[Records drawn from a dataset]
◇ ◇ ◇ ◇ ◇
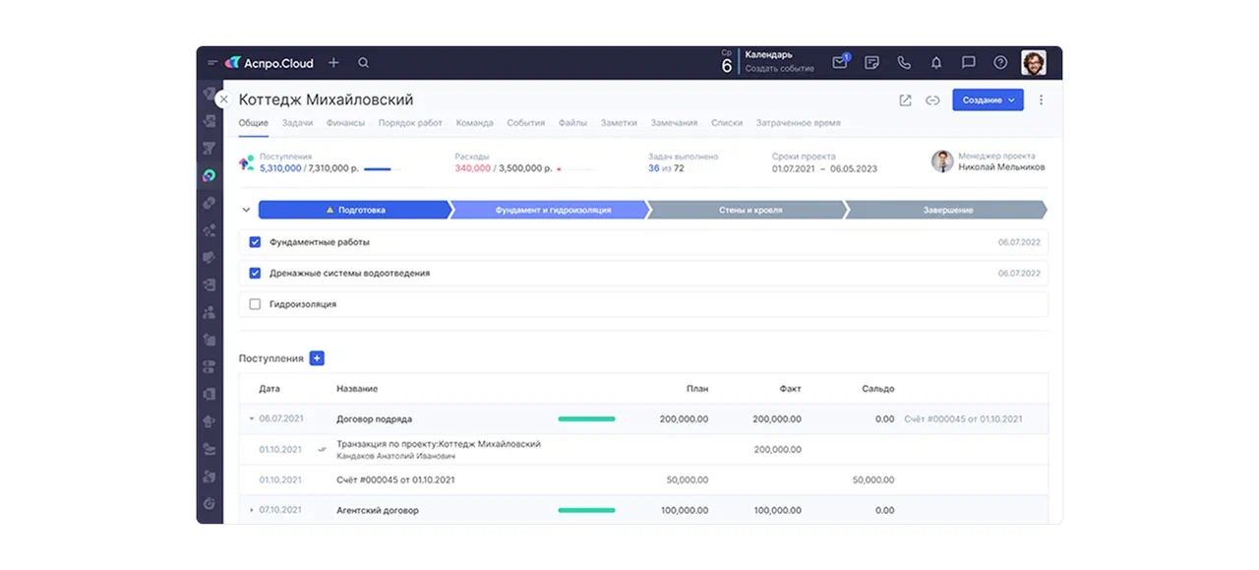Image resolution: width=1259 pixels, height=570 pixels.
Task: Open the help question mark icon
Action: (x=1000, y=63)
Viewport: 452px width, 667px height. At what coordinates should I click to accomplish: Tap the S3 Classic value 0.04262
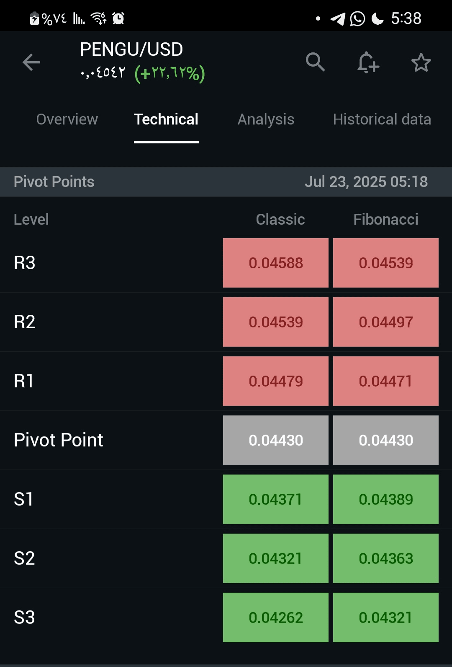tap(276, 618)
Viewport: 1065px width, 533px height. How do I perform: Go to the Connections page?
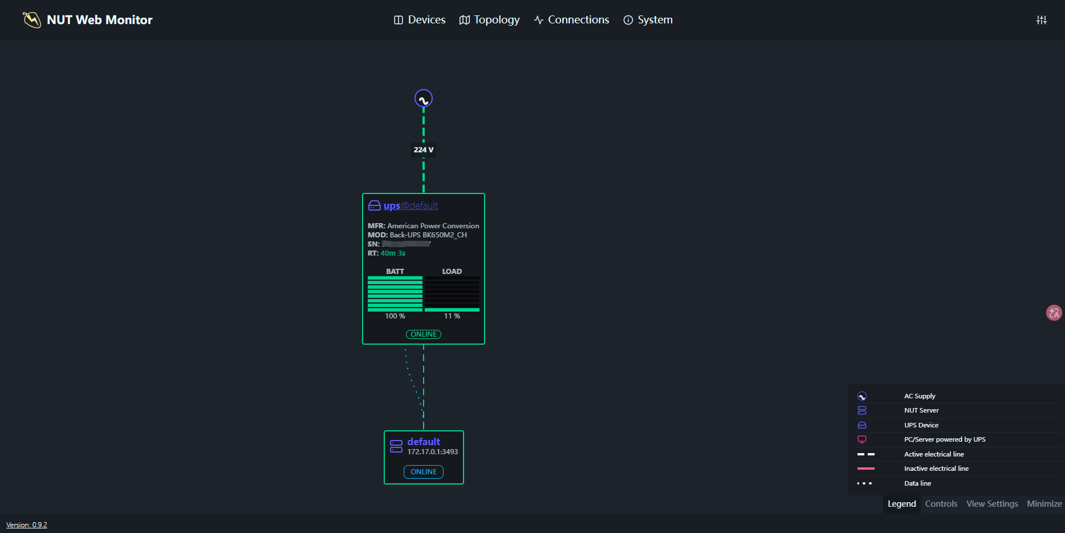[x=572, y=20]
◇ ◇ ◇ ◇ ◇
TASK DETAILS: Only an exact copy belongs in the answer: the lines from the one containing "Viewport: 1065px width, 533px" through the end of the records, both ends included, minus the pictures.

REPLY:
Viewport: 1065px width, 533px height. How do I perform: Go to the Connections page?
[x=572, y=20]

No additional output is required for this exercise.